Description of Ming Smith's Invisible Man Series

27/10/2023 3 min
Description of Ming Smith's Invisible Man Series

Listen "Description of Ming Smith's Invisible Man Series"

Episode Synopsis

Further explore the exhibition’s themes of semi-visibility through a slow-looking exercise related to these works.

Transcript
Narrator: Three impressionistic black-and-white photographs from Ming Smith’s extensive "Invisible Man Series" elegantly demonstrate several distinct features of her natural-light observational photography style. These include shooting in low light, blurred images, capturing movement with a slow shutter speed, hand-held camera shake, and allowing the edges of a film negative to bleed into the print.

In the current era of cellphone cameras, spontaneous events of everyday life are often thoughtlessly documented or perhaps carefully staged in digital photographs. Ming’s Harlem-based photographs were made in the late 1980s and early 1990s. They document the people and places she encountered with an air of spontaneity that feels especially intentional and unpolished, from an era before today’s ubiquitous and instantaneous access to digital photography.

Because the images are dimly lit at night or blurry, the people in them are not easily identified, if they can be at all. In this way, Ming is not surveilling the neighborhood. She captures the vibrancy of a place while protecting the people in it with anonymity. In an interview, Ming has compared her photography to jazz, in that she uses what she has—her camera, film, and the light available where she is—and makes something of the moment she’s in. This series is titled in honor of Ralph Ellison’s 1952 book titled Invisible Man.

In "'Lil’ Brown Baby Wif Spa’klin Eyes,'" from 1991, a Black toddler stands in a large fabric playpen, which is set on a sidewalk in front of a graffitied brick storefront, refuse scattered by the building. The child leans casually on the edge, watching the world go by. An adult is walking past the toddler, rendered a ghostly blur as he moves too quickly for the slow shutter speed to capture him solidly.
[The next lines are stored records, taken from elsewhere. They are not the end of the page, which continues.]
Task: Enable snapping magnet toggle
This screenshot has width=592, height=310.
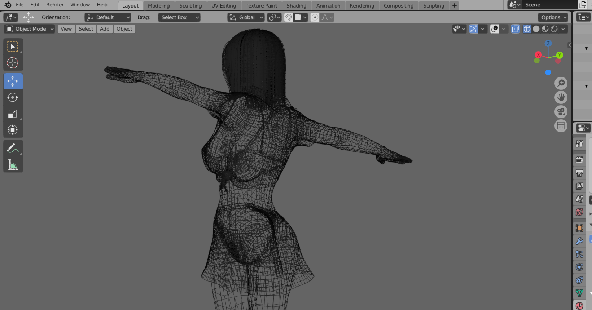Action: click(x=289, y=17)
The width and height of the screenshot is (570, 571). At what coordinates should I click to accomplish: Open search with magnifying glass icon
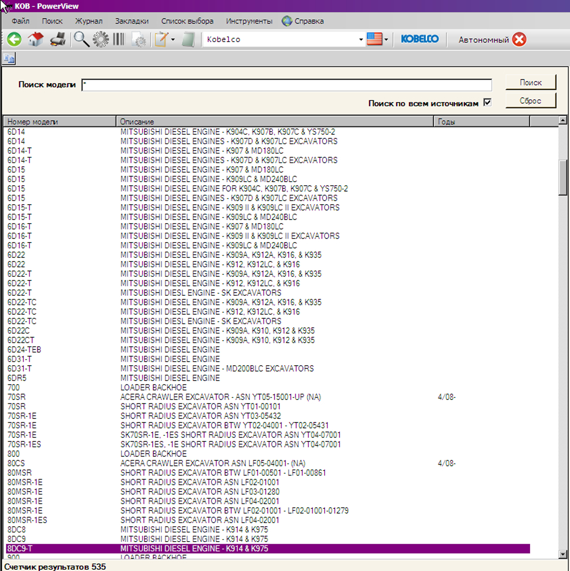[81, 39]
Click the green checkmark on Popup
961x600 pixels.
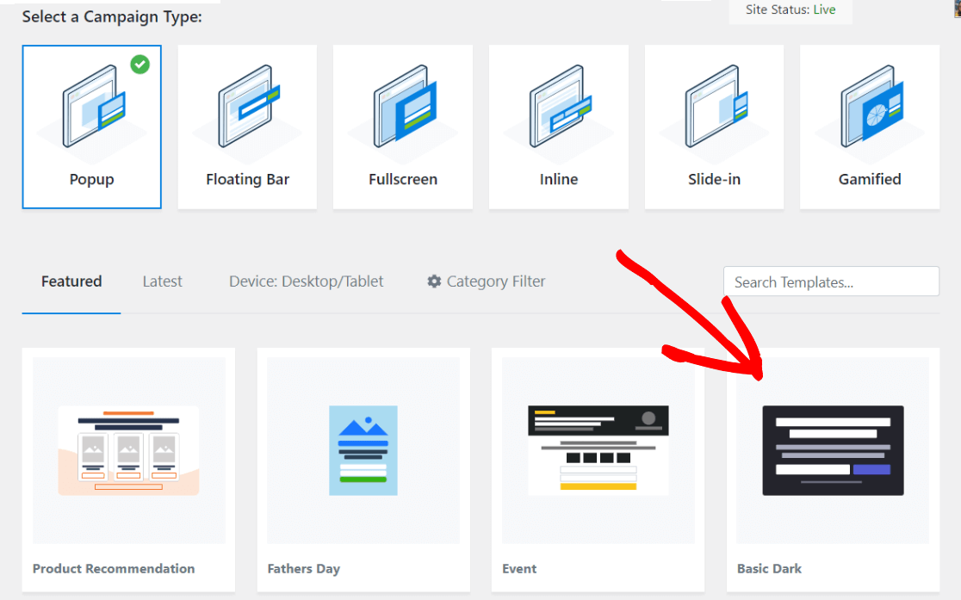pos(140,65)
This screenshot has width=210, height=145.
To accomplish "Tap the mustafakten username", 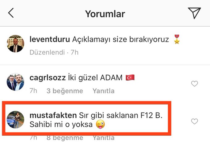I will [x=53, y=115].
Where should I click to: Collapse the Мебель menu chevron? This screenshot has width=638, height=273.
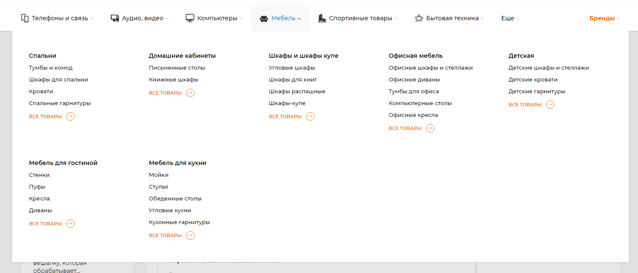299,19
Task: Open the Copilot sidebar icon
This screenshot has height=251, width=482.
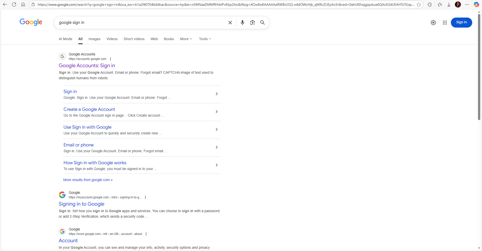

"Past Any Reason For Song," edited from 1988, was shot on a dark night and wavers as if taken underwater. This is characteristic of the camera shake created by taking a picture with the shutter open for a long time. The photographer’s beating heart and the rise and fall of breathing prevent the stillness a tripod would provide. The scene is a street corner with an unlit apartment above a dry cleaners, light coming from just one streetlamp and a brilliantly bright window by the cleaners. The streetlight is elongated from the shake, and one of the several pedestrians has smeared into seemingly three people as they pass the long-open camera.

"Stoop," from 1988, feels still and serene. Two Black men sit on the steps of an apartment building stoop, hands resting on their legs. They are lit only by two bare bulbs on an ornate arch over the building door, number 107. The two bulbs’ light only reaches far enough to highlight the white hair of one man, the pale beret on the head of the other, their arms, and bits of the stair railing, but just barely. Faint outlines of the building and nearby objects are like whispers as the scene feels like it disappears into a gentle embrace of the dark night.